The origins of trance are not well understood, though essentially it seems to be a child of acid house and a second cousin of techno. It fist emerged in Europe during the early 90s, fruit of a strange marriage between German obsessions with Kraftwerk and Seventies progressive rock and the psychedelic music played at full-moon parties in Goa. It soon picked up a New Age, mystical dimension that distinguishes it from the harder-edged, more urban sound of techno.

For a long time trance was underground music. But in the late 90s there was a sudden creative lull in the dance-music industry, which looked around for something to fill the gap; 1998 was promptly christened the year of trance, making chart hits out of trance-inspired tracks such as Greece 2000's Three Drives On A Vinyl.

Clubs such as Gatecrasher in Sheffield, pioneers of the new streamlined trance sound, were thronged with teenagers for whom acid house was something their parents danced to, waving fluorescent light-sticks and guzzling Ecstasy by the handful.

The underground trance scene looked on all these developments with mixed feelings.
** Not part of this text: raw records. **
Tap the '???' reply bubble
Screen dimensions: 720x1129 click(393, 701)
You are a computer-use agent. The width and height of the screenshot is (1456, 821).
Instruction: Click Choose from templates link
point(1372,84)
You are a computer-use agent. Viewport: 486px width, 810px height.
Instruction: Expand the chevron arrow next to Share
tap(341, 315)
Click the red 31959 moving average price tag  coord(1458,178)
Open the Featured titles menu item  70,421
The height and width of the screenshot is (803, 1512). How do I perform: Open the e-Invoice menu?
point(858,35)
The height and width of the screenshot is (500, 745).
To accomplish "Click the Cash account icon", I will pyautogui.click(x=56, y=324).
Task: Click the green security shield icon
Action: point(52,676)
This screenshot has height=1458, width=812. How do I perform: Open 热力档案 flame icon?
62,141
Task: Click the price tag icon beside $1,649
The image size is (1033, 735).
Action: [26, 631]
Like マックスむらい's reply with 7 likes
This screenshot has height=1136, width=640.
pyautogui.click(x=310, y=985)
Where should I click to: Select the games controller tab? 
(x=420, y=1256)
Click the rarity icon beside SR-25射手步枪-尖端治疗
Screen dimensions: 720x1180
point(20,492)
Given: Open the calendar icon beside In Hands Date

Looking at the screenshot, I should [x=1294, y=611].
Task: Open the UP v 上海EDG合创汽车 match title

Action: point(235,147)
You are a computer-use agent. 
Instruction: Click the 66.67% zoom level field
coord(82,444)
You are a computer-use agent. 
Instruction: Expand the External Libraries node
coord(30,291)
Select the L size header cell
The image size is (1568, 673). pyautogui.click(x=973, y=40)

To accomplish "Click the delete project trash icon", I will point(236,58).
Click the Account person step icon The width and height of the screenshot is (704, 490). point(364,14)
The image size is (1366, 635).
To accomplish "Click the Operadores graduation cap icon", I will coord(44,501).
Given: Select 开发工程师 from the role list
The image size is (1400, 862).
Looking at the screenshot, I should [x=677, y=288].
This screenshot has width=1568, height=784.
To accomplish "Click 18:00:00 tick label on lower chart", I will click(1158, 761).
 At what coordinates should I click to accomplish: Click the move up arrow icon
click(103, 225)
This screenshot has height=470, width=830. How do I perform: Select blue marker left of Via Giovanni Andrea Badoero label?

Unlike most of the other dance trends of the 90s which quickly embraced the profit motive with open arms, purist trance has always retained a determinedly anti-commercial stance.

Musically speaking, the basic recipe has remained fairly constant. Take a fast four-four beat, add synthesised snare drums and sizzling high-hat. Underpin the rhythm with a rumbling, echoey bass and something softly pulsing in the middle. Then add billowing Wagnerian harmonies, minimal melodies, solemn electronic mantras.

Where to hear the stuff, then? Few of us have the time or the consitution to seek out the nearest three-day trance party. The mere thought is enough to induce a profound tiredness in anyone over 35. Take away the drugs, the didgeridoos and the fluorescent decor, however, and trance becomes an uplifting soundtrack to an after-work boogie round the kitchen.

Little children also love it. Unsurprisingly, perhaps, because trance is in some ways the most infantile of all current musical forms, requiring no intellectual or emotional response other than euphoria.

In the wake of last summer's trance boom, the bargin racks are currently full of double CDs. Try one. You may like it and agree with millions of young people the world over that this is the soulful dance music of the 21st century - the disco of our time.

Or you may think it nothing more than a load of repetitive, drug-addled rubbish. If that is what you think, there may be one over-riding reason: you're too old.